Dans la seconde semaine de mai, l’amiral fit en canot une excursion vers les côtes d’Hivaoa, la plus considérable des îles Marquises. Je l’accompagnai avec M. François de Paule et le commandant Halley, gouverneur de Vaïtahu. Nous traversâmes, sur une mer calme et comme figée, le canal large de trois milles environ qui sépare Hivaoa de Tahuata, et nous nous présentâmes à l’entrée des baies de la côte méridionale. Nous visitâmes successivement Toa, Toago et Hanabaha; ces baies ne sont, à vrai dire, que les bouches évasées de ravins qui aboutissent au rivage. On y débarque sur des galets, et l’on ne saurait y faire trente pas sans rencontrer une gorge étroite, véritable lit de torrent qu’il faut gravir sur un terrain tourmenté. Au cœur du jour, il y fait sombre, tant la végétation s’y montre active. L’arbre perce le roc, ses racines étreignent la pierre, fuient en tous sens, disparaissent et se montrent plus loin comme des couleuvres impuissantes à se cacher. Si l’on regarde derrière soi, on voit briller par les trouées du feuillage la mer qu’embrase un soleil dévorant. Dans une de ces étroites gorges, nous rencontrâmes quelques cases échelonnées. Deux hommes en étaient sortis, s’étaient approchés avec des démonstrations amicales et nous avaient conduits vers un charmant bocage où se trouvaient réunies quelques femmes d’aspect assez fantastique. Toutes étaient vertes comme le collier de feuilles qu’elles avaient au col. Je n’ai pas besoin de dire que leurs poses et les draperies de leurs manteaux blancs ou jaunes qui laissaient voir une épaule ronde, un sein correct et solide, un bras délicat, une main fine, pouvaient prendre place sur une toile sans coûter à un peintre les moindres frais d’imagination. Je ne me suis jamais imaginé les napées sous une autre forme. Nous les mîmes en joie en leur distribuant des verroteries, des colliers et des pendans d’oreilles.
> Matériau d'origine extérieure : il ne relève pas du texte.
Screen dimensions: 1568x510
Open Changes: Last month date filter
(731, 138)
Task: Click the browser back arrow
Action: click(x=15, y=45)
Quelqu’un leur ayant demandé les motifs de leur étrange teinture, elles nous apprirent que l’action de l’huile de coco mélangée de jus d’herbe était puissante sur la peau pour la blanchir et la rendre douce. Désirant figurer avec avantage au prochain koîka[7], elles se livraient depuis huit jours à de constantes lotions de ce mélange.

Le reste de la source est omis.